By Paul Hannon


The European Central Bank is more likely to lower its key interest rate over the next six months than raise it, unless the eurozone faces a major new shock such as an escalation of the military conflict in the Middle East, the head of the Bank of France said Thursday.

The ECB lowered its key interest rate for the eighth time earlier this month, and indicated that it is nearing the end of that cutting sequence. Since then, Israel has launched a series of attacks on Iran, which has retaliated. The conflict has pushed the price of oil sharply higher, which could revive inflation in the eurozone.

In a speech in Italy, Francois Villeroy de Galhau said the central bank's response to those developments should be determined by the effect on inflation expectations, which have so far been unmoved.
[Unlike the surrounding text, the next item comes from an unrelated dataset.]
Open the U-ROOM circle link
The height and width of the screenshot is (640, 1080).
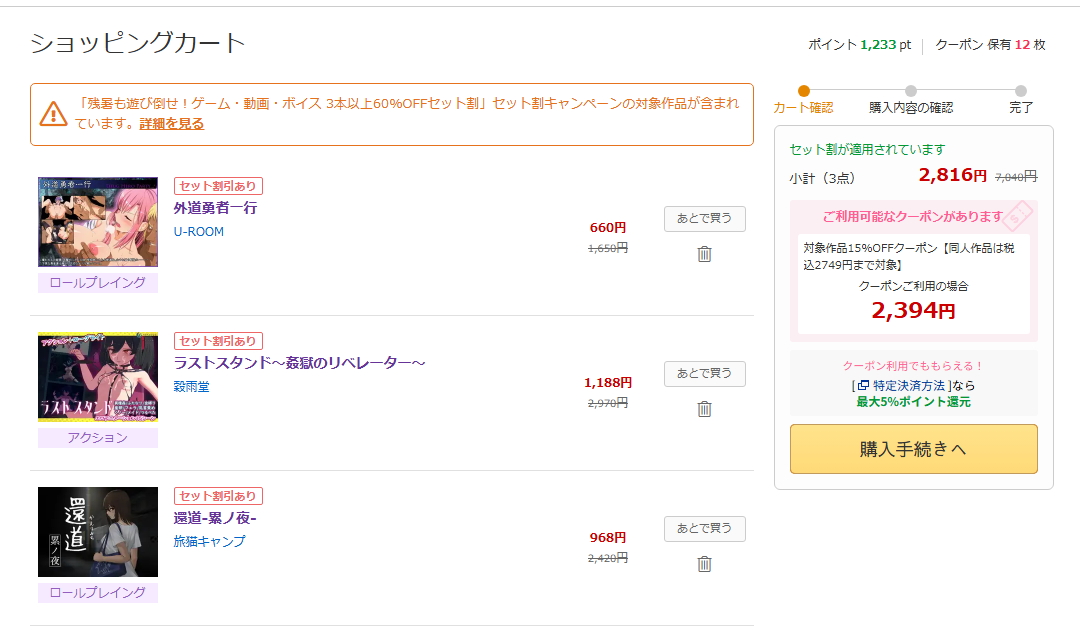pyautogui.click(x=198, y=232)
He also said that the euro's recent appreciation against the dollar would help offset some of the impact of higher oil prices on inflation.

"Barring a major exogenous shock, including possible new military developments in the Middle East, if monetary policy were to move in the next six months, it could be more in the direction of accommodation," Villeroy, who is a member of the ECB's governing council, said.

Villeroy said investors see a greater risk that inflation will settle below the ECB's 2% target than remain above it.

"In such a context, we need to remain alert and agile, in all our next meetings," he said. "A neutral rate and a terminal rate are two different animals."